ネコ科の縦に長い瞳孔をこちらへ向け、レーヴァインが唸り声と共に咳払いする。鋭い牙が覗く口を彼が開いた。


「殿下、今世界に、魔王と勇者が溢れていることはご存知ですか?」

「溢れ……え!? 魔王も勇者も、そんな気楽になれるものなんですか!?」

「昨今は特に」

「はわー……」


恭しい仕草のレーヴァインの言葉に、はわわと価値観が震える。そんな、魔王だの勇者だの、100年前のおとぎ話じゃなかったの? ええっ、じゃあお父様も私も、そんなありふれた大多数の中のひとり!?


「原因は、本物の魔王陛下と勇者殿が、こちらにいるからです」

「待ってください、本物とか偽者とかあるんですか!?」

「勿論ございます。我が国の主君は、正真正銘の魔王陛下。過去に何度も世界を闇へ葬って参りました」

「あの頃はやんちゃしててね」

「やんちゃで世界を葬るなんて、災害じゃないですか」


ふん、と胸を張るレーヴァインと、照れちゃう、と両手で顔を覆い隠した父に、頭が痛くなってくる。本当にこの人たちが魔王とその一味? 何かの冗談でしょう?


「そして何より、セレスティア殿下には勇者の証が授けられています!」

「この痣でしょう? ただの痣じゃないですか……」

「何を仰いますか! その証こそローザナイツ殿の血縁! 正統なる勇者の後継にあらせられます!!」

「ローザくん、飲み友だったんだ~。セレスが生まれた日には、喜び過ぎて彼のお家破壊しそうになったよー」

「もっとソフトな喜び方をしてください」



ローザナイツとは、多くの伝承を残した勇者の名前だ。この城の書庫にも沢山の本が残っている。その勇者の身体には特徴的な痣があり、後継者にはその痣が浮かび上がるとかなんとか。


いや、何で魔王もその副官も、天敵の勇者に対してこんなに好意的なの? 何でそんなマブダチ感溢れるエピソード持ってるの? おとぎ話に謝って?



「だというのに!! 陛下と殿下がいらっしゃるにも関わらず、世に溢れる模造品の数々! いっそ喰ろうてやろうかッ!!」

「んー、ぱぱはセレスが生きてる間は、別にいいかなー」

「暗に滅ぼす発言、やめてください」


犬歯を剥き出しに唸るレーヴァインの覇気が、頬を撫でる。びりびりと窓を震わせるそれに、彼がこの話を大変快く思っていないことを悟った。

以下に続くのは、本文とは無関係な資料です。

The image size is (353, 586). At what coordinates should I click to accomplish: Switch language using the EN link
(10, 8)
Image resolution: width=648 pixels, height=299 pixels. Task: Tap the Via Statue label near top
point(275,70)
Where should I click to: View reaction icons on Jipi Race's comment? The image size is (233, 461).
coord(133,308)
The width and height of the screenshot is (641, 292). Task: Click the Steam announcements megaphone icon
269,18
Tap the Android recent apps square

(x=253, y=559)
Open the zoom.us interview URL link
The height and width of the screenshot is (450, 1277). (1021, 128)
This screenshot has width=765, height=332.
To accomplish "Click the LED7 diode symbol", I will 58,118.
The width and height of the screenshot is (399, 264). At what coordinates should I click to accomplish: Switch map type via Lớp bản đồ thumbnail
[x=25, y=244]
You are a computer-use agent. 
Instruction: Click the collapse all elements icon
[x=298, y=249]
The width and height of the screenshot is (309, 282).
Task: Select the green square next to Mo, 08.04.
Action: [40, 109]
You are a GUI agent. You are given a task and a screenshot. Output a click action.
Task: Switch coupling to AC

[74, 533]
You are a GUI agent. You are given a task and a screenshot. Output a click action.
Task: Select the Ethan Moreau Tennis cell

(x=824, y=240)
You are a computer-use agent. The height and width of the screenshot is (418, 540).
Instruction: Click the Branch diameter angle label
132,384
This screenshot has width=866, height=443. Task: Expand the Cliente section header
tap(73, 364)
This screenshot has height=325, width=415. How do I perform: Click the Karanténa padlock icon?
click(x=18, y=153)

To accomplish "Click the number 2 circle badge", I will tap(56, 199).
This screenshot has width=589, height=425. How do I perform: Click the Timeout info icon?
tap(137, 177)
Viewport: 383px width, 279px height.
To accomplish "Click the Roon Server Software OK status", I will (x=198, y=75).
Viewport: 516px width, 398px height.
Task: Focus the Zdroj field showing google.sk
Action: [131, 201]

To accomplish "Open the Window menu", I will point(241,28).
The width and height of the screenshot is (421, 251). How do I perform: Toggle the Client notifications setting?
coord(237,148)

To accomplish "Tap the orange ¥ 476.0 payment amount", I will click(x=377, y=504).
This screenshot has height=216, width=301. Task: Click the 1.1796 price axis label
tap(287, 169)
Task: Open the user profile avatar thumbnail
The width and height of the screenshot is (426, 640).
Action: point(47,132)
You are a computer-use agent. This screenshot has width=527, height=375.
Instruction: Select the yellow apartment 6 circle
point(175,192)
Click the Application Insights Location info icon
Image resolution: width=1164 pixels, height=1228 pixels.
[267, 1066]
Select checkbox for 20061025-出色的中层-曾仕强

対照的な父は、気楽そうな顔で羽ペンをふわふわさせている。益々この人本当に魔王なのかと、本気で疑わしく思ってしまう。


けれども、勇者とかそういうものに一片の興味すらない私からすれば、別に勇者が街に溢れようが、知ったことではない。大体、勇者って何するの? 家宅捜査?



「姫さま姫さま~!!」


慌しい高い声が、濃密な殺気を打ち破る。はたと真顔に戻ったレーヴァインの視線の先、人っぽさと猫っぽさを混ぜ合わせた少女が、突っ込んで来た勢いのまま扉を開ける。蝶番が壊れたんじゃないかな? そんな激しい音がした。


「姫さま、大変です~!」

「騒々しいぞ、カスターニャ」

「はう! すみません参謀長!」

「どうしたんですか? にゃーさん」


茶色の毛並みを揺らせた彼女が、わたわたとスカートを叩いて膝をついた。深く頭を垂れた少女が、愛らしい声を響かせる。


にゃーさんは私のおつきだ。しましまの長い尻尾は彼女の自慢で、よくぱたぱたして遊んでくれる。お姉さん代わりの彼女だが、度々非常にそそっかしい。大変な馬鹿力と脚力が相俟って、時折大規模な破壊跡を残すこともある。

しかし基本的ににゃーさんは明るく元気で可愛らしいので、私はとても慕っている。



「たった今、スカルさんが不審者を捕らえました!」

「不審者? 不法入国でもしたのかな?」


首を傾げる父が、羽ペンふさふさを止めて考え込む。レーヴァインとは違い、五指ある手をまごつかせながら、言いにくそうににゃーさんが言葉を繋げた。


「それがその……人間、でして……」

「へえ、珍しい」

「えっとその、武器を持っていたんですけど、……今、ぎゃん泣きしてまして……」

「…………」

「スカルさん、顔がこわいので、ネーネさんに代わったんですけど、殺さないでってもう凄い騒ぎで……」

「……丁重に帰ってもらおっか」

「それが……、最初に『自分は勇者だ』って名乗っちゃったものですから、一部の過激派が……」

「そっかー……」


くわっと目を見開いたレーヴァインさんを例に、過激派は魔王や勇者の話題に敏感だ。遠い目をした父が立ち上がった。ずりずりと夜色のマントを引き摺りながら、彼がにゃーさんの前に立つ。


「とりあえず玉座の間かな。そこにその人を案内して」

「か、畏まりました!!」

「陛下! 殿下の名を騙る下賎の輩など、私が直ちに八つ裂きに……!!」

「いいよぉ。セレスもおいで。一緒に話を聞こう」

「わかりました」


残像が残りそうなほど素早く、にゃーさんが走り去る。蝶番どころか、扉そのものがいかれた音がした。

扉の役目を失った木の板が、風圧を上げて平置きになる。ぽっかり開いた部屋の入り口に、父が悲しそうな目をした。「隙間風が寒いなあ……」呟かれた内容に、隙間の定義を尋ねたい。